GIVEN TASK A: On the convolution operation page, what does the "Same" padding option do?
GIVEN TASK B: Reproduce the records, starting from their first line and ending after the line that contains "Action: click(126, 73)".

DOCUMENT EXCERPT:

--- begin ---

Convolution Operation

Run the Convolution Operation Fullscreen

About This MicroSim

This visualization shows exactly how convolution works in convolutional neural networks (CNNs). Watch as the kernel slides across the input image, performing element-wise multiplication and summing to produce each output pixel.

The Convolution Formula

\((\mathbf{I} * \mathbf{K})_{i,j} = \sum_{m}\sum_{n} I_{i+m, j+n} \cdot K_{m,n}\)

Output Size Formula

\(\text{output\_size} = \frac{\text{input\_size} - \text{kernel\_size} + 2 \times \text{padding}}{\text{stride}} + 1\)

Interactive Features

Kernel Selector: Try different kernels (edge detection, blur, sharpen, etc.)
Stride: Change how many pixels the kernel moves between positions
Padding: Valid (no padding) or Same (preserve dimensions)

--- end ---

Items listed in a dataset
--- begin ---

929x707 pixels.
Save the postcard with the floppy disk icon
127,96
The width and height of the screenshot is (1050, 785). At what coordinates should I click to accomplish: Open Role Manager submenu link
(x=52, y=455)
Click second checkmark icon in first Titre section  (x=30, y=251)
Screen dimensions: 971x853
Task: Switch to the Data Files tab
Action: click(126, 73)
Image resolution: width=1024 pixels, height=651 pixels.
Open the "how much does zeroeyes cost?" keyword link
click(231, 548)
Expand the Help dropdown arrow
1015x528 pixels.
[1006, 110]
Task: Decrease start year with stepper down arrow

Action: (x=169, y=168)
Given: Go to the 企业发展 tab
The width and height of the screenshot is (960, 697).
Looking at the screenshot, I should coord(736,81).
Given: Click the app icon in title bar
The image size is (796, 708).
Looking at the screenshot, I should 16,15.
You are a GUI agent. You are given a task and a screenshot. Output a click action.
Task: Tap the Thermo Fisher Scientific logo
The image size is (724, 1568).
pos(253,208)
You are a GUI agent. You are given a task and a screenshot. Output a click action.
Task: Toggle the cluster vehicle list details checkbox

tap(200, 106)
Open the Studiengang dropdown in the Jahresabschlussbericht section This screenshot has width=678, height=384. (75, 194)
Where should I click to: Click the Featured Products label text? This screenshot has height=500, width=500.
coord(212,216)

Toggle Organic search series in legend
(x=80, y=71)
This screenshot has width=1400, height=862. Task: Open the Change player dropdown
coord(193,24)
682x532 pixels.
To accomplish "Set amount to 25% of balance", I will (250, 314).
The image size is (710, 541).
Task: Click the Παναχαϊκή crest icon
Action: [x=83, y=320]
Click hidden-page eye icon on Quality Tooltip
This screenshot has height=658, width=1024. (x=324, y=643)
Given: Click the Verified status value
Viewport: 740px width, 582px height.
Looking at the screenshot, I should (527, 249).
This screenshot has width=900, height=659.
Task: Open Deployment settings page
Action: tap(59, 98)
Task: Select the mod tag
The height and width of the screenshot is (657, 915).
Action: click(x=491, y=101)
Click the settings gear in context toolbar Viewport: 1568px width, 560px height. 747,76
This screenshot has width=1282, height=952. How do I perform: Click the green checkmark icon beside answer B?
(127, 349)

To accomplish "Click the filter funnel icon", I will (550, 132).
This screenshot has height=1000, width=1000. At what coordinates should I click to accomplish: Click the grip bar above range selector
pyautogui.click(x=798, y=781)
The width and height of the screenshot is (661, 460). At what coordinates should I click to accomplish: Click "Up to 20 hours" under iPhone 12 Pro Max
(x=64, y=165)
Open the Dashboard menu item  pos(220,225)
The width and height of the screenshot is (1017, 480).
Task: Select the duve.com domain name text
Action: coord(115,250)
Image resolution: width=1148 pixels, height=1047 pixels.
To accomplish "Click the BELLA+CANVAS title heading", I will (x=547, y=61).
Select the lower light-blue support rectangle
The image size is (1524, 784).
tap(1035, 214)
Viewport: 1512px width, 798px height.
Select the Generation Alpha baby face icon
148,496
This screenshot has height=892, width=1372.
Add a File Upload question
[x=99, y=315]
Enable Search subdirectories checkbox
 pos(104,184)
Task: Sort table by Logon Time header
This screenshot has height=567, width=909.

--- end ---

EXERCISE SOLUTION A: It preserves the dimensions.

EXERCISE SOLUTION B:
929x707 pixels.
Save the postcard with the floppy disk icon
127,96
The width and height of the screenshot is (1050, 785). At what coordinates should I click to accomplish: Open Role Manager submenu link
(x=52, y=455)
Click second checkmark icon in first Titre section  (x=30, y=251)
Screen dimensions: 971x853
Task: Switch to the Data Files tab
Action: click(126, 73)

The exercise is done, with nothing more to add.